In honor of St. Patrick’s Day, we investigated some of the Irish artists in our collection. Images of works by these artists are available through ARTstor, and artist descriptions are borrowed from Oxford Art Online. Happy St. Patrick’s Day!

“Eileen Gray, Irish furniture designer and architect, active in France. In 1898 she entered the Slade School of Art, London, with additional instruction in oriental lacquer technique in D. Charles’s shop in Soho. She moved to Paris in 1902, where she continued her training with the Japanese lacquer expert Seizo Sugawara.”

“Thomas Deane, Irish architect. He was the founding partner of the firm of Deane & Woodward, the most significant exponent in the 1850s of the architectural precepts of John Ruskin. Also active in local politics, Deane was twice elected High Sheriff, or Mayor, of Cork, in 1815 and 1830, and was knighted for his public service.”

“James Barry, Irish painter, draughtsman, printmaker and writer. Barry accepted the challenge of history painting despite a glaring lack of patronage for this kind of art in 18th-century Britain.
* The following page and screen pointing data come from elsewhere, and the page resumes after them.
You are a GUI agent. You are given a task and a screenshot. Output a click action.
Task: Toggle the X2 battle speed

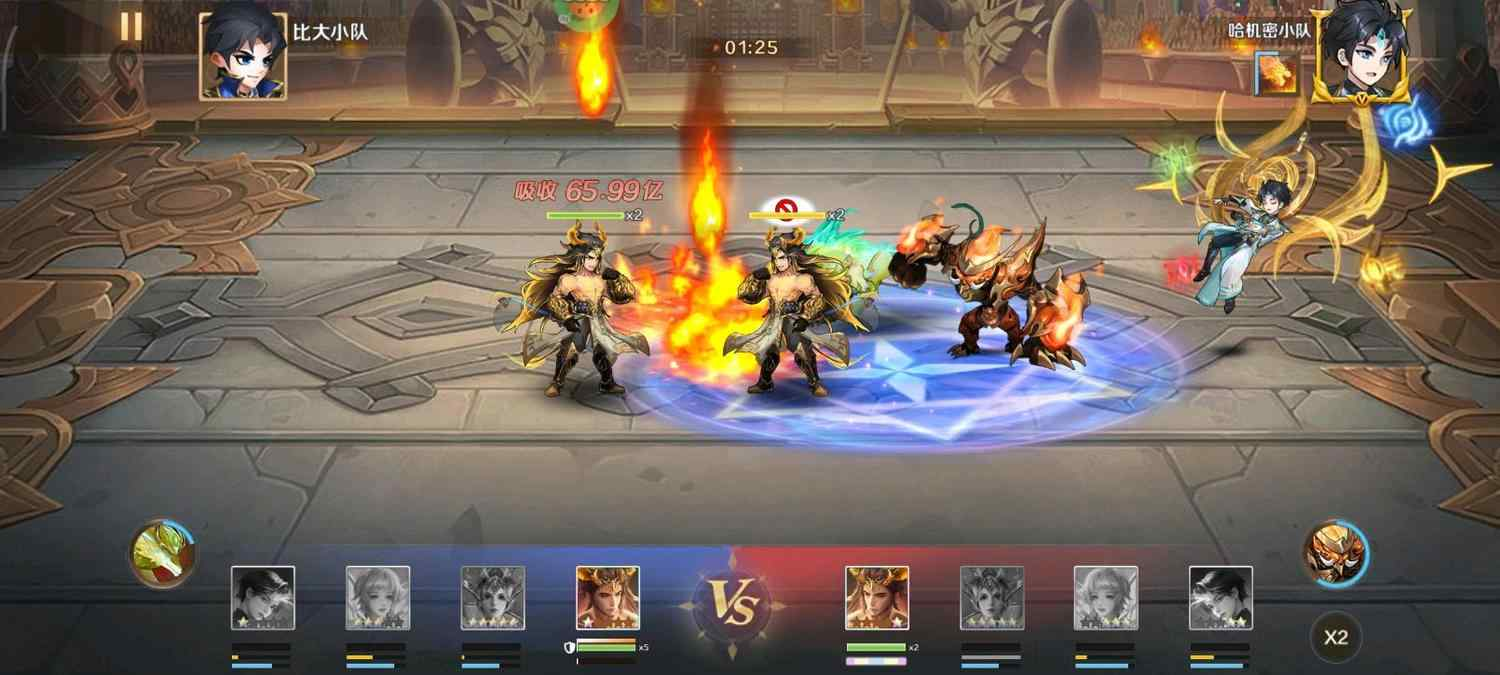pos(1336,637)
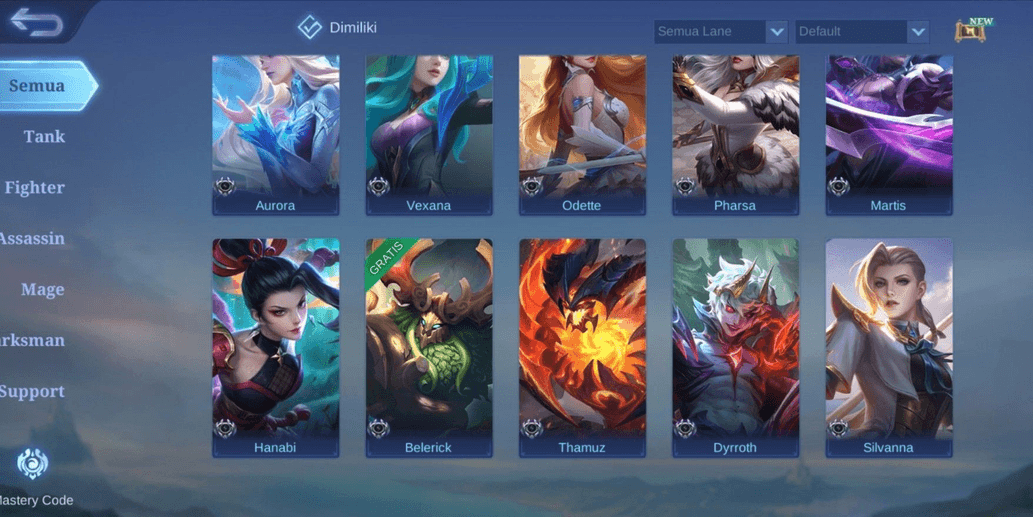The image size is (1033, 517).
Task: Open the Pharsa hero card
Action: (x=735, y=135)
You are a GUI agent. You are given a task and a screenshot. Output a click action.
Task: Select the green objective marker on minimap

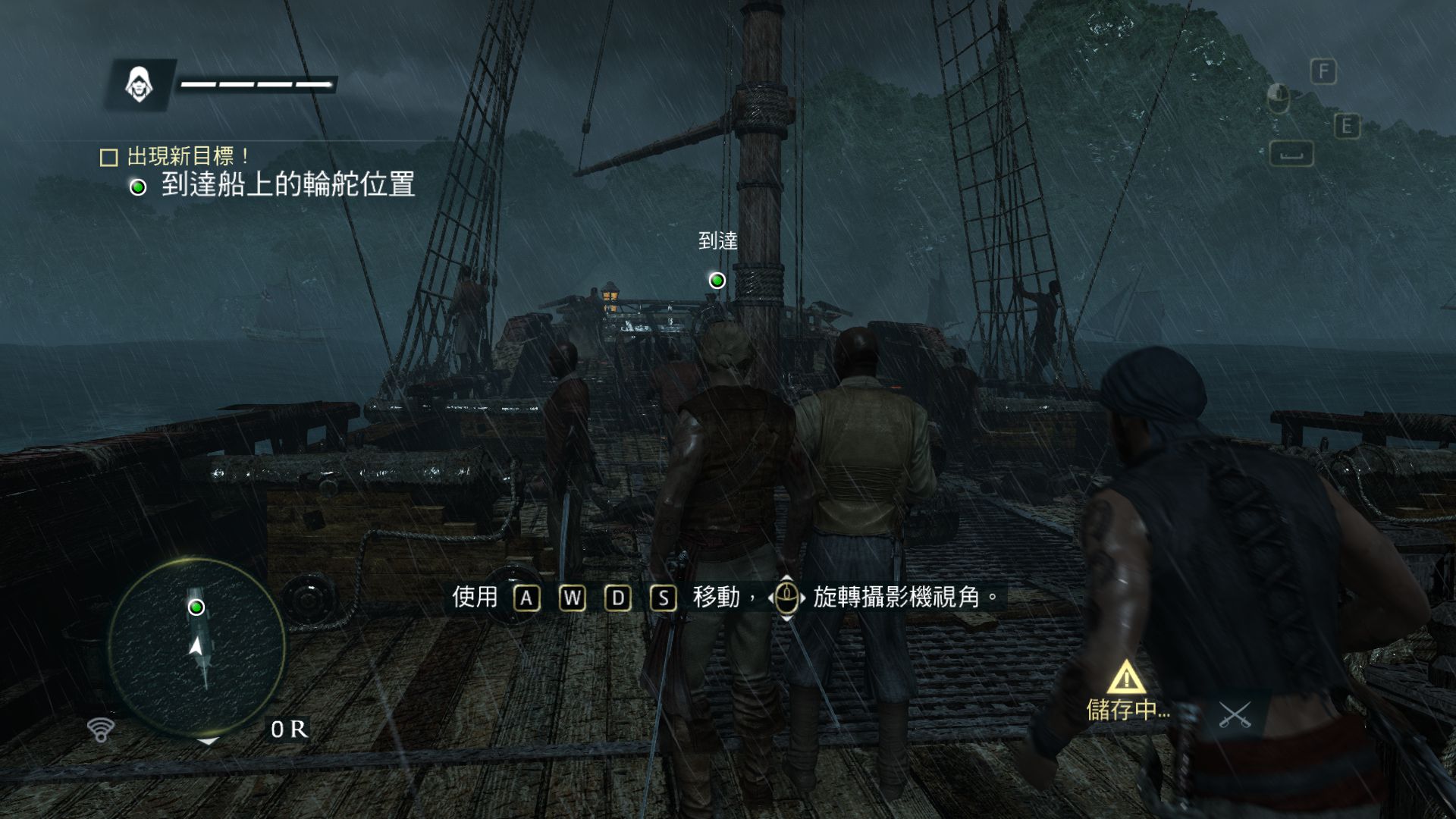click(x=196, y=607)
His conviction that modern art was in decline added to his difficulties in competing with the cannon: he was strongly indebted to Italian art, in particular the work of Parmigianino and Annibale Carracci.”

“Mark Francis, Irish painter. He studied at St. Martin’s School of Art (1980–85) and Chelsea School of Art (1985–6). Around 1989 his early energetic, abstract landscape style became more overtly abstract. He adopted a dry-brushing technique, comparable to that developed by Gerhard Richter, to produce soft, smooth, ‘photographic’ and seductive surfaces, featuring microscopic imagery.”

“James Coleman, Irish Conceptual artist. From the early 1970s Coleman made installations using audio tapes, slides and projected film to investigate social and political themes. His Slide Piece (1973, exh. Paris Biennale, 1973, and London, Tate, 1982) presents a series of identical colour images of a street, with a recorded commentary describing visible features from different subjective viewpoints, so that a dialogue is set up between the sameness of each total image and the different details to which our attention is drawn.”